* [Record set]:
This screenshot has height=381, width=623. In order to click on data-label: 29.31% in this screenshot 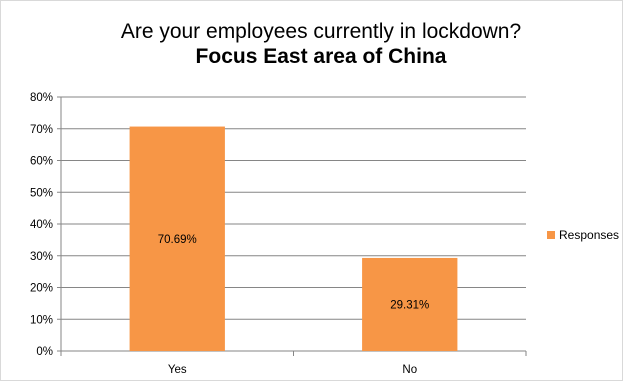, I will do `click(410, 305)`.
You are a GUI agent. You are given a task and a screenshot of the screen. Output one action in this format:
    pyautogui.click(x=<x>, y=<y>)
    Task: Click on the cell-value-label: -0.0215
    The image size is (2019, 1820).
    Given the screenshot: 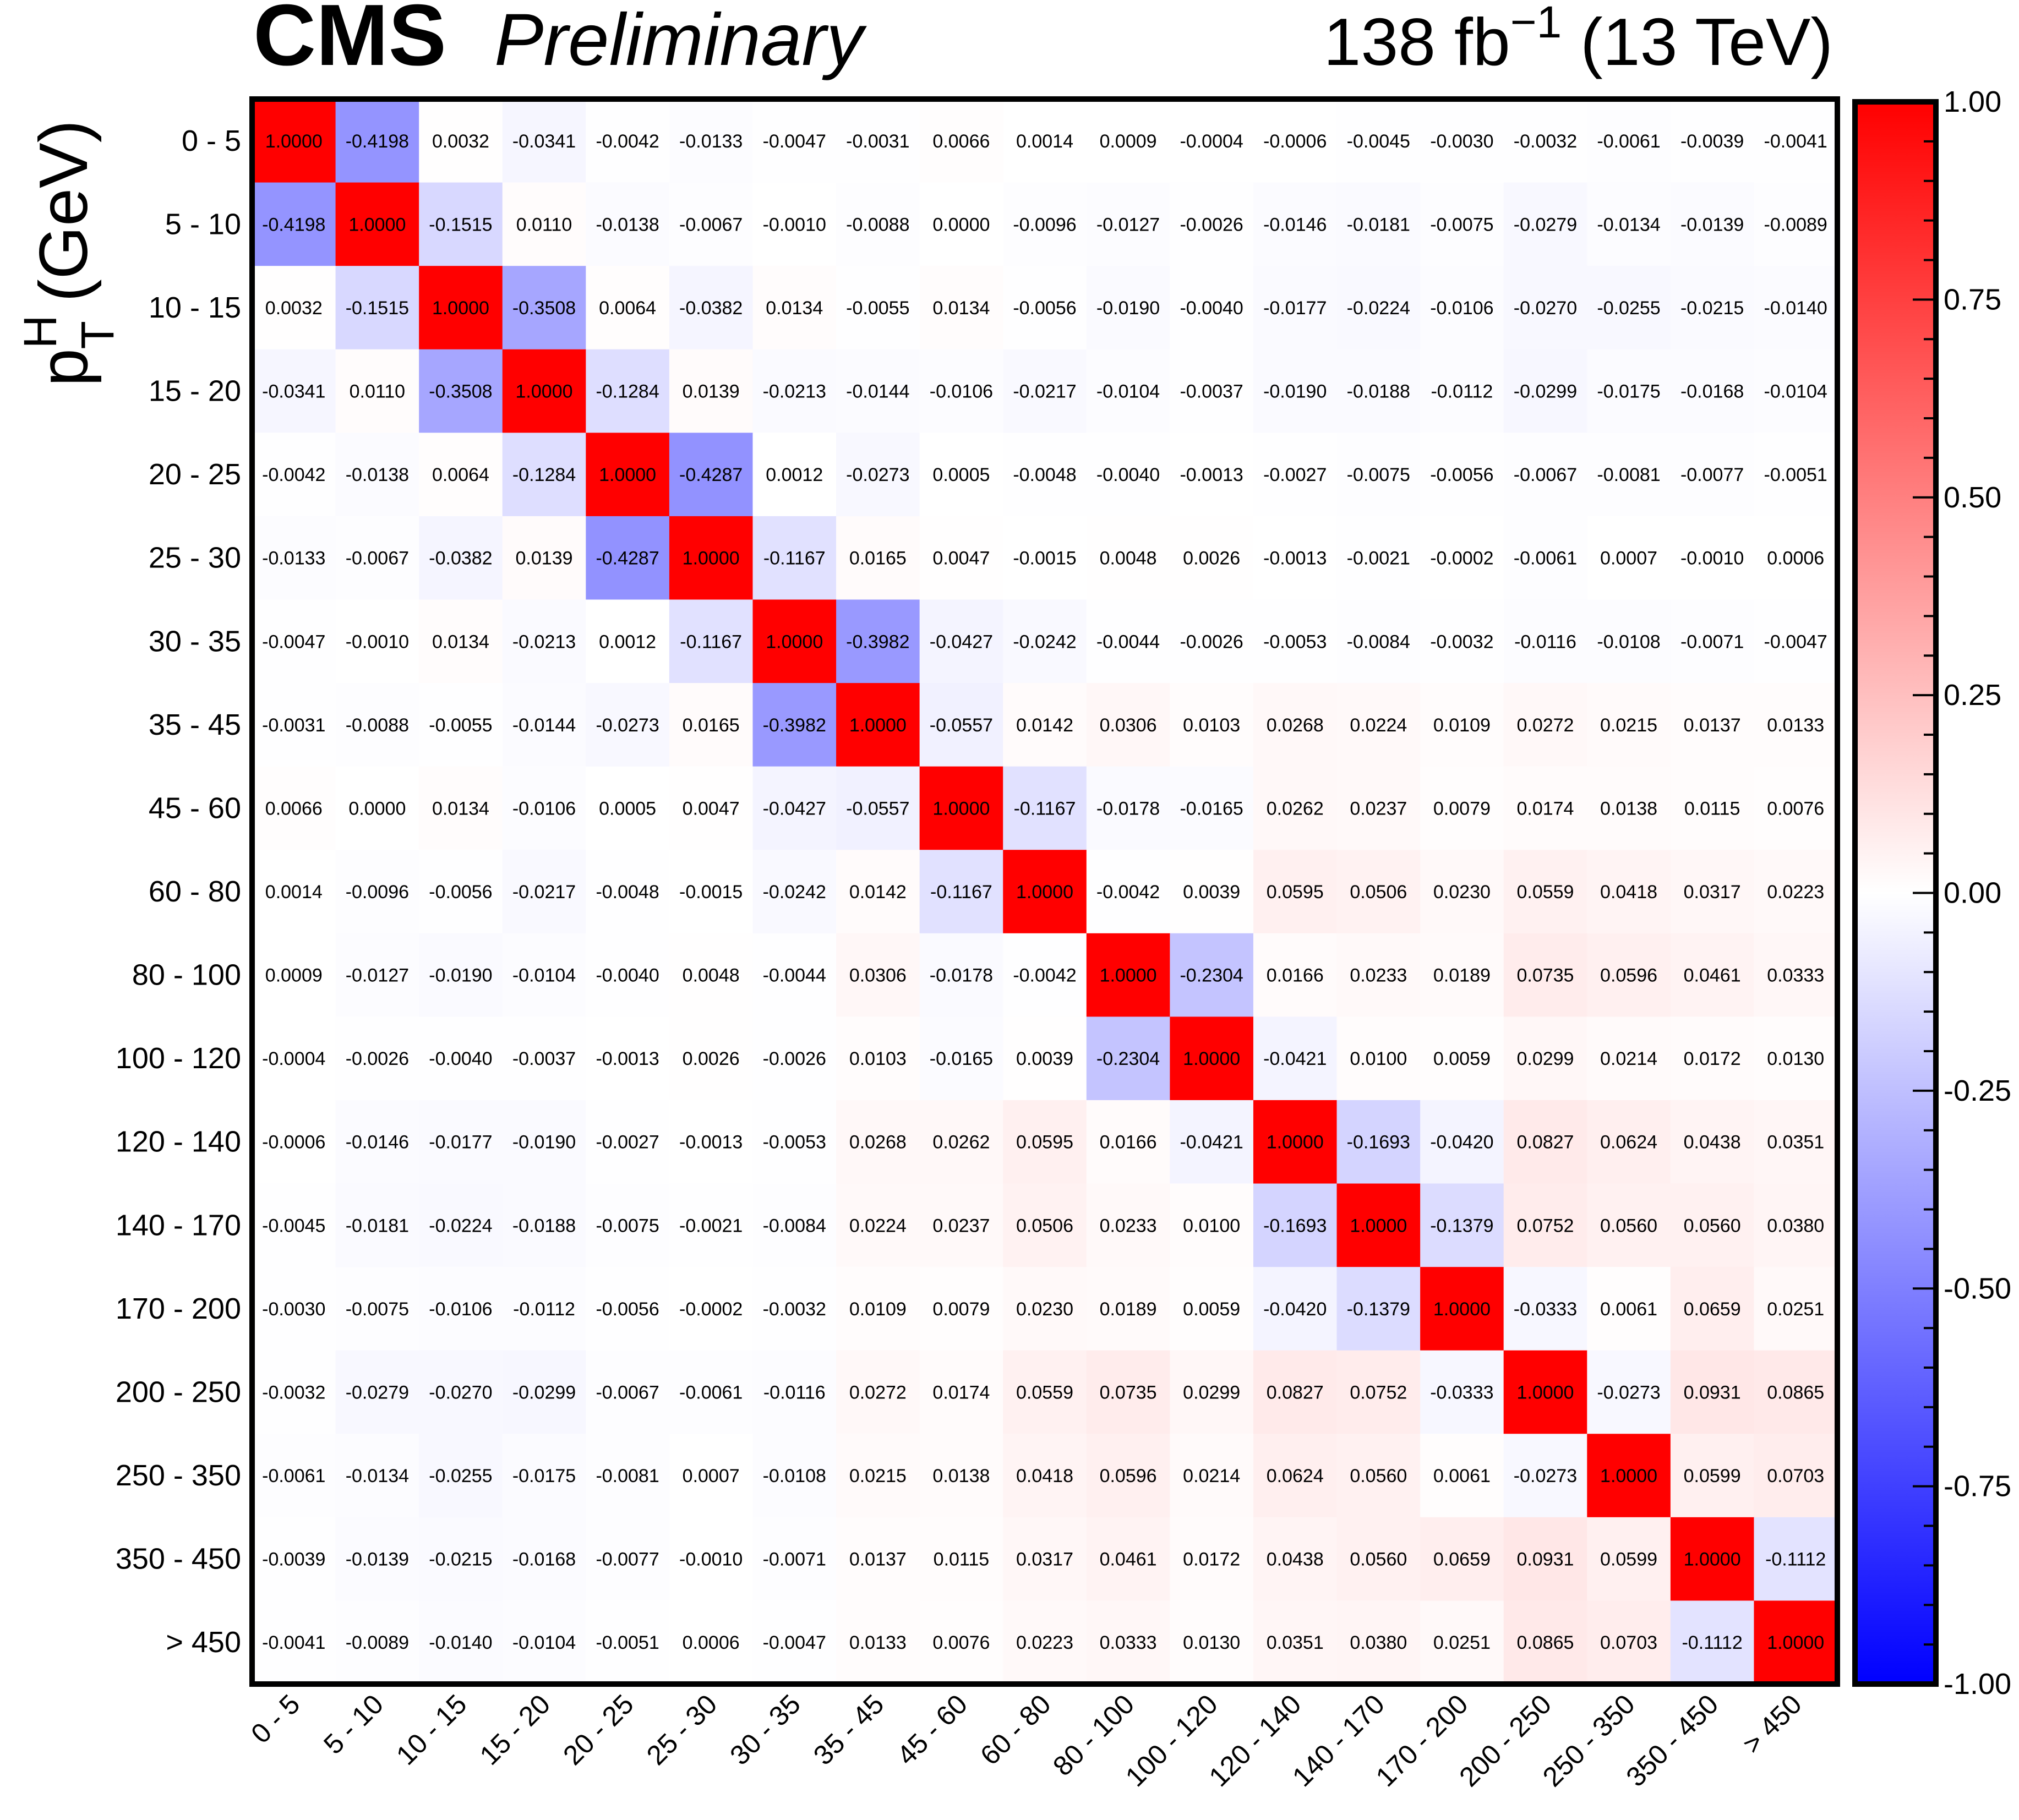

* [Work required]: Recast the rows as a Markdown table with the columns No. and Line, one entry per line. Begin at the line that has "You are a GUI" and stop after the last line of the rows, skipping blank lines and leaving the pictures out.

* [Answer box]:
| No. | Line |
|---|---|
| 1 | You are a GUI agent. You are given a task and a screenshot of the screen. Output one action in this format: |
| 2 |     pyautogui.click(x=<x>, y=<y>) |
| 3 |     Task: Click on the cell-value-label: -0.0215 |
| 4 |     The image size is (2019, 1820). |
| 5 |     Given the screenshot:  |